Документы пятнадцатого века свидетельствуют, что развод разрешался, «аще муж не лазитъ на жену свою без совета» и «аще муж на целомудрие своея жены коромолит» – то есть клевещет. При этом, если в семье были дети, муж должен был оставить им и жене все свое имущество. Жена, муж которой в течение трех лет не возвращался с войны, тоже получила право вступить в новый брак, – во всяком случае, духовенство смотрело на это сквозь пальцы. Этим судьба русских женщин выгодно отличалась от судьбы жен крестоносцев, которые в свое время обратились к Папе Римскому со слезным письмом, но так и не получили чаемого разрешения. Кроме того, развод разрешался при поступлении одного из супругов в монастырь, которых к этому времени на Руси было уже немало. Правда, на это требовалось обоюдное согласие супругов, но на практике надоевшую жену могли отправить в монастырь волевым решением мужа.

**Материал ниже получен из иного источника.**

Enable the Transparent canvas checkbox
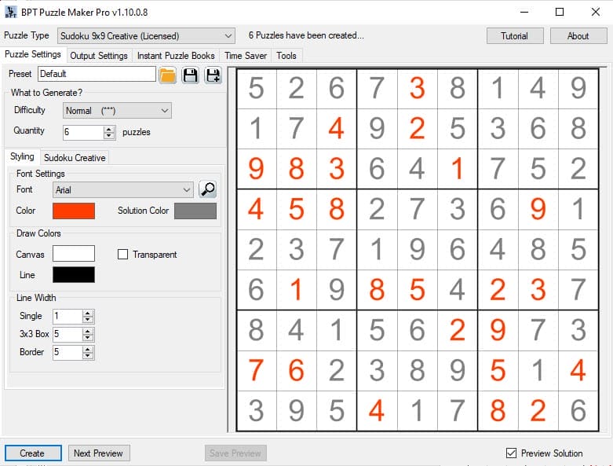613x466 pixels. [x=122, y=255]

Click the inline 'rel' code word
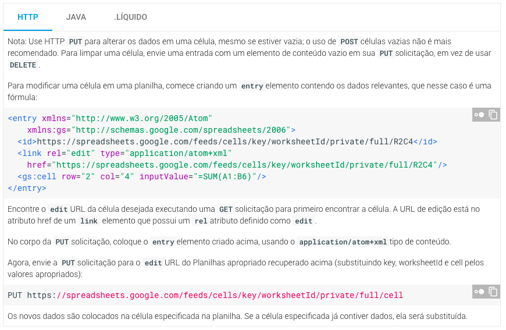(x=201, y=221)
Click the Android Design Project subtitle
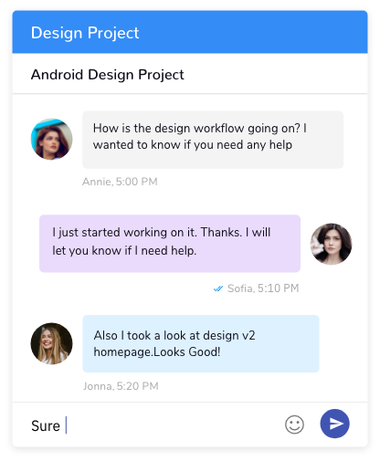 [107, 75]
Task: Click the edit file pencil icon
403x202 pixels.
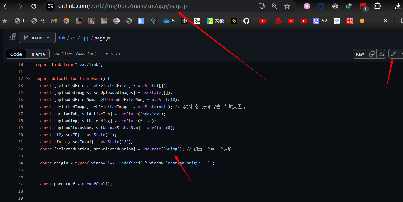Action: point(393,54)
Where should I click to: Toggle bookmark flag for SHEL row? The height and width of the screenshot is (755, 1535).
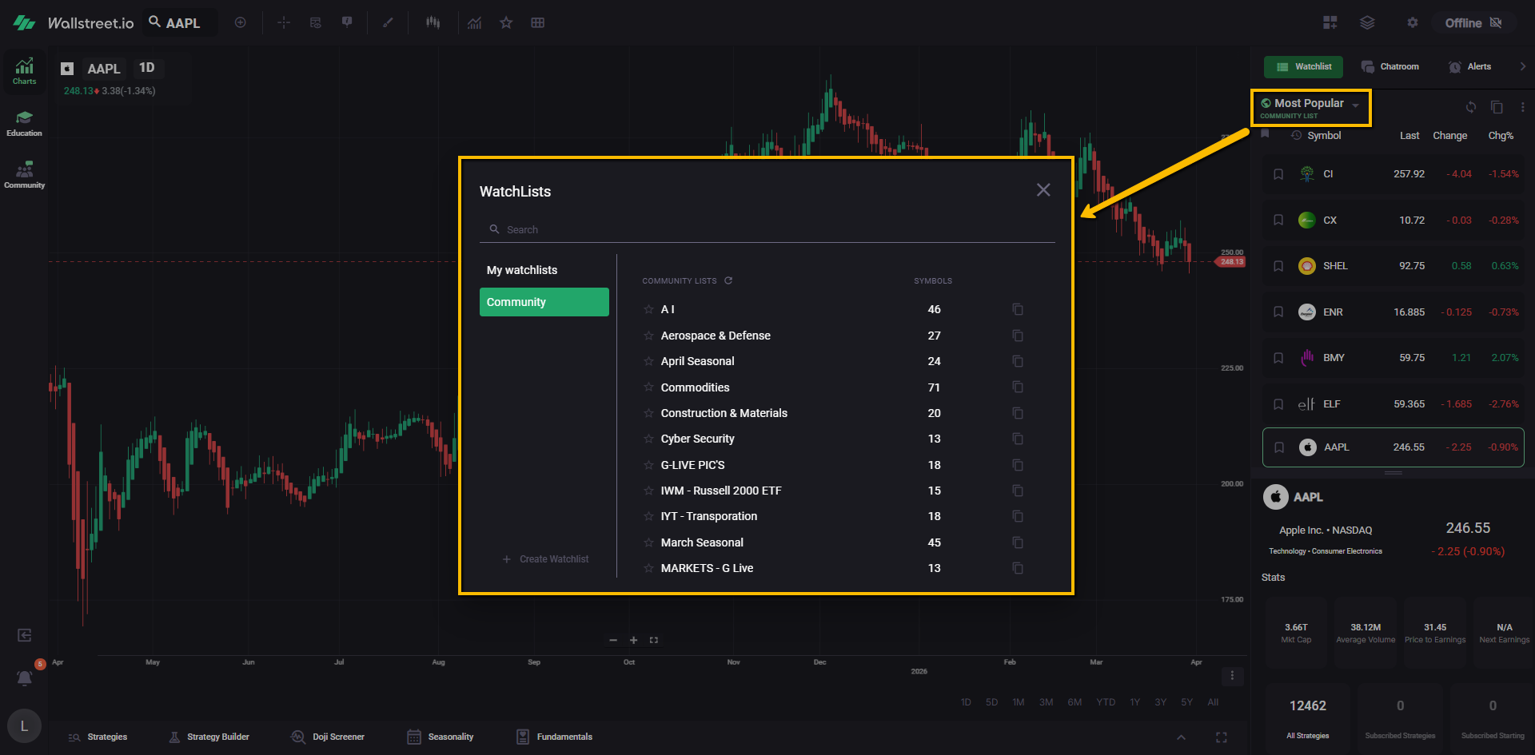click(1278, 266)
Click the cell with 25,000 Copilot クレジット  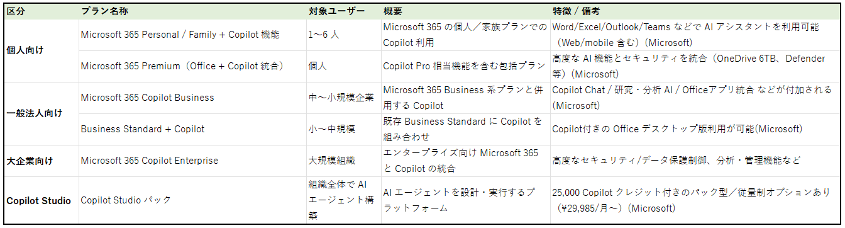[695, 200]
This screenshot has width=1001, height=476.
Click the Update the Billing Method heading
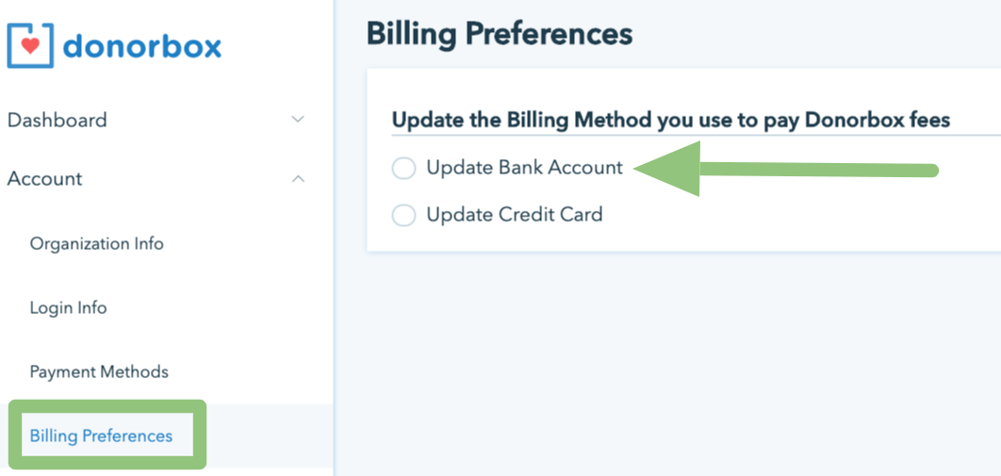(670, 120)
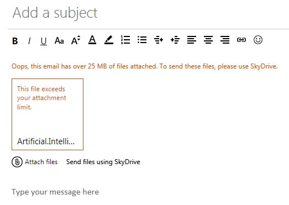Center align the text
This screenshot has height=205, width=289.
pos(208,40)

В 1525 году великий князь Московский Василий III решил разойтись со своей женой Соломонией, урожденной Сабуровой, происходившей из старинного боярского рода. Брак этот был вполне благополучным, но бездетным, и после двадцати лет бесплодных усилий князь решил поменять жену. Было объявлено, что Соломония, «видя неплодство из чрева своего», собралась в монастырь по доброй воле, а любящий супруг вкупе с митрополитом долго отговаривали ее от опрометчивого шага, но наконец дали свое согласие. Однако сохранился рассказ австрийского дипломата Сигизмунда Герберштейна, который присутствовал при постриге великой княгини. Он пишет, что Соломонию отвезли в Покровский Суздальский монастырь, «несмотря на ее слезы и рыдания». Когда митрополит «обрезал ей волосы, а затем подал монашеский куколь, она не только не дала возложить его на себя, а схватила его, бросила на землю и растоптала ногами». Но согласие бесплодной жены никого уже не интересовало. Дворецкий и советник Василия III, Иван Шигона-Поджогин, ударил великую княгиню плетью, после чего она поняла безнадежность своего протеста и приняла постриг под именем Софьи. А через месяц великий князь уже праздновал новую свадьбу с Еленой Глинской.